80 Jahre Landreformen
ÜBER 70 Jahre lang durfte in Russland Boden weder ge- noch verkauft werden. Gemäß dem „Dekret über Grund und Boden“, das der Zweite Gesamtrussische Sowjetkongress sofort nach der Oktoberrevolution 1917 verabschiedet hatte, konnte jedermann Anspruch auf ein Stück Land zwecks Bewirtschaftung erheben. Die Nutzflächen sollten gleichmäßig verteilt werden. Pacht und Lohnarbeit wurden untersagt.
Erst 1991 schuf ein Gesetz die Grundlage für Privatunternehmertum in der russischen Landwirtschaft. Das „Gesetz über die Farmwirtschaften“ erlaubte den Kolchos- und Sowchos-Bauern, sich ihren Anteil am Gemeinschaftseigentum in Form von Land auszahlen zu lassen. Die Verfassung der Russischen Föderation von 1993 gibt jedem Eigentümer das Recht, frei über seinen Besitz zu entscheiden. Auch der Verkauf von Boden ist theoretisch erlaubt, doch es gibt bis heute keinen gesetzlichen Mechanismus, der den Handel mit Grund und Boden auch praktisch ermöglicht. Deshalb können die russischen Landwirte auch keine Hypotheken aufnehmen. Nur Pachtverträge sind an der Tagesordnung.
Heute gelten in Russland über elf Millionen Bauern als Grundeigentümer. Die meisten davon haben ihren Besitz aber einer der zu Aktiengesellschaften umgebildeten alten Kolchosen überschrieben. Diesen gehören somit noch immer 93 Prozent der landwirtschaftlichen Nutzfläche. Auf ihr ganz persönliches Risiko hin beackern dagegen schon 280 000 bäuerliche Einzelunternehmer, sogenannte fermery, ihren Boden.

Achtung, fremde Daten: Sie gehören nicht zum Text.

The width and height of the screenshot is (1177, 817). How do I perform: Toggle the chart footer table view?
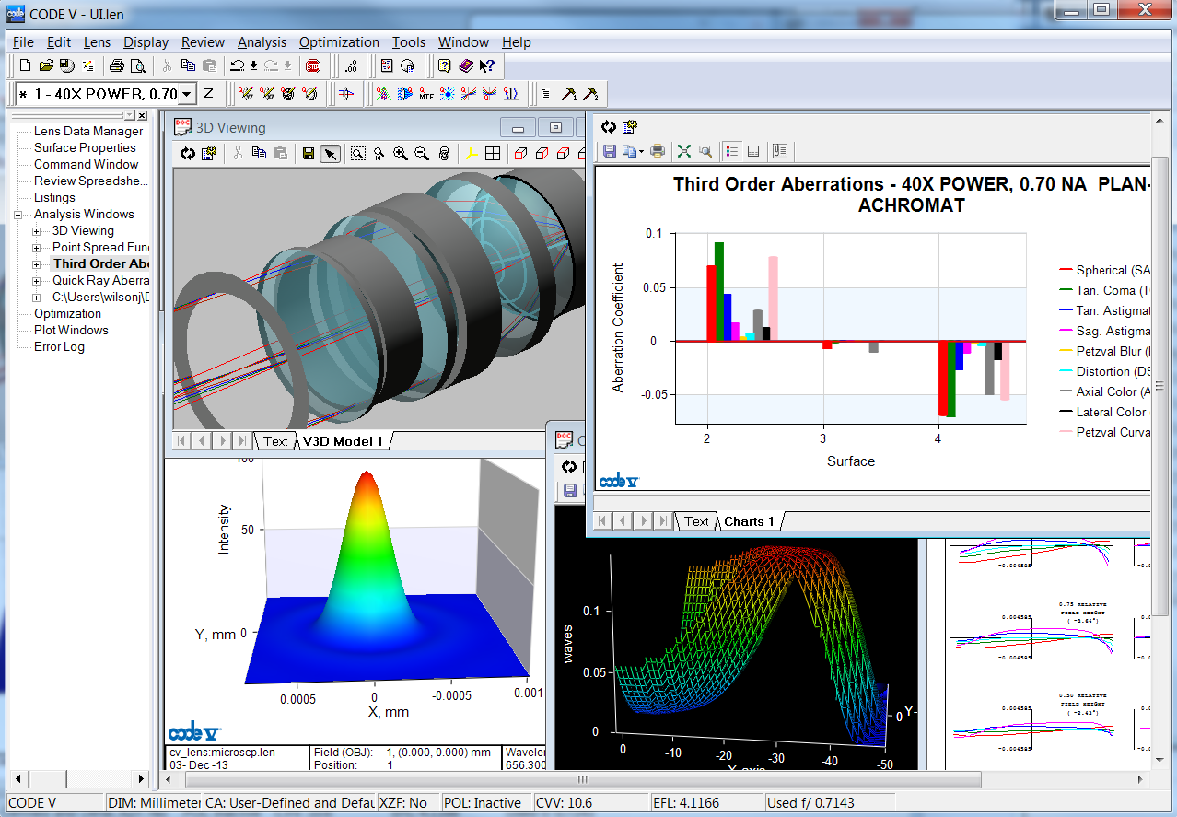pyautogui.click(x=753, y=151)
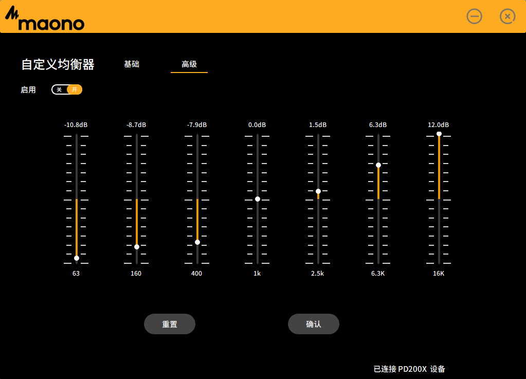The width and height of the screenshot is (526, 379).
Task: Select the 16K band slider handle
Action: coord(439,134)

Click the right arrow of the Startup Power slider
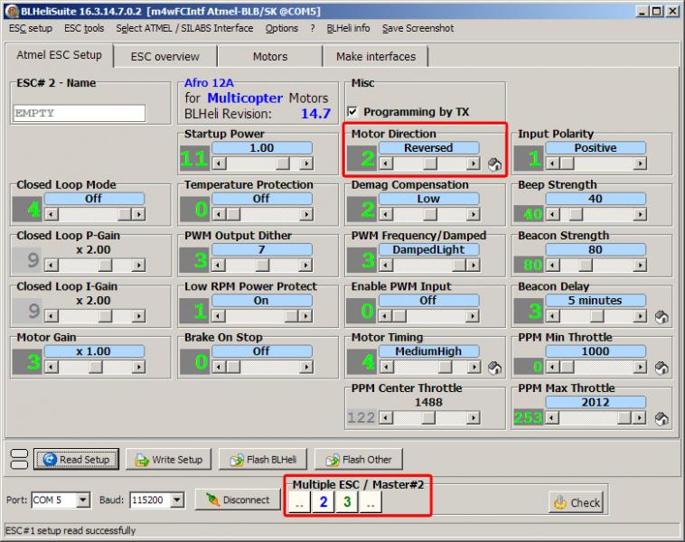pyautogui.click(x=305, y=164)
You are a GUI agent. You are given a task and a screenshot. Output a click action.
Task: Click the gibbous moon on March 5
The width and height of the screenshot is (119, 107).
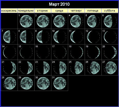coord(93,21)
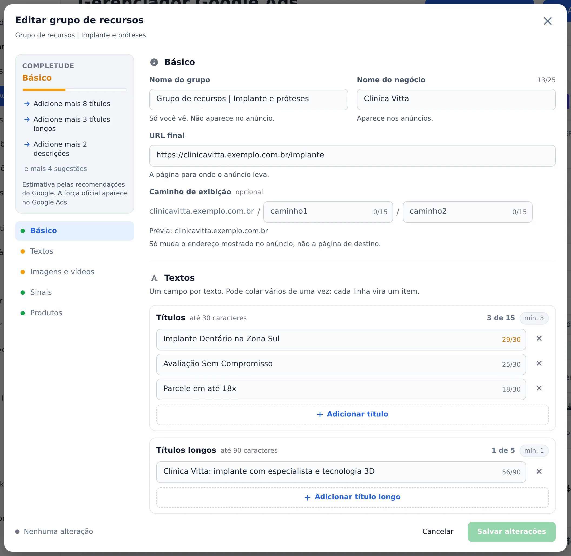Open suggestion Adicione mais 2 descrições

[72, 149]
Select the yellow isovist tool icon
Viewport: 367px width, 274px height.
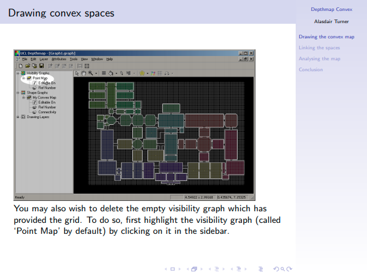click(142, 74)
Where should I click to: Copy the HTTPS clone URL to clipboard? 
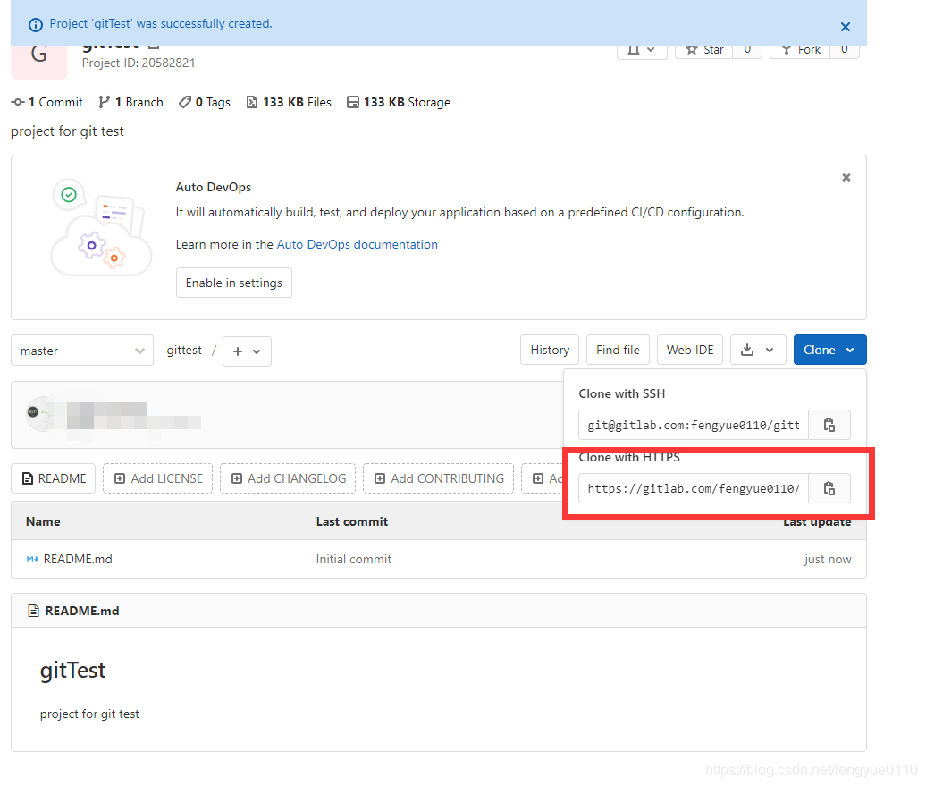(x=829, y=488)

Nichtadelige Grundbesitzer gab es in der russischen Geschichte vorher nur wenige Jahre lang vor dem Ersten Weltkrieg, während der Stolypinschen Reformen 1907 bis 1917. Innenminister Stolypin zerschlug damit die Struktur der alten russischen Dorfgemeinschaft, der obschtschina. Nach Aufhebung der Leibeigenschaft 1861 bis zu Stolypins Gesetzen hatten alle Mitglieder der Landgemeinden kollektiv für deren Schulden haften müssen. Deshalb war die Verschuldung auf dem Lande hoch. Besonders tüchtige oder vom Schicksal mit gutem Boden und vielen Söhnen gesegnete Bauern hatten sich automatisch zu Gläubigern ihrer Nachbarn entwickelt, was zu großen Ungleichheiten auf dem Dorf führte.
Als Kulaken (wörtlich: „Fäuste“), also als Ausbeuter, wurden während der Kollektivierung der Landwirtschaft ab 1928 nicht nur Landwirte erschossen oder verhaftet, die sich einen Knecht geleistet hatten. Bestraft wurde jede bäuerliche Privatinitiative. Im Grunde – so sagen heute russische Bauernpolitiker – hat sich die Einstellung des Staates zu den Landwirten kaum geändert. An die Stelle der Requirierung von Lebensmitteln sind heute überhöhte Steuern und eine ruinöse Finanzpolitik getreten. Die fermery und kolchosniki reagieren darauf, indem sie Teile ihrer Erträge vor der offiziellen Statistik verstecken.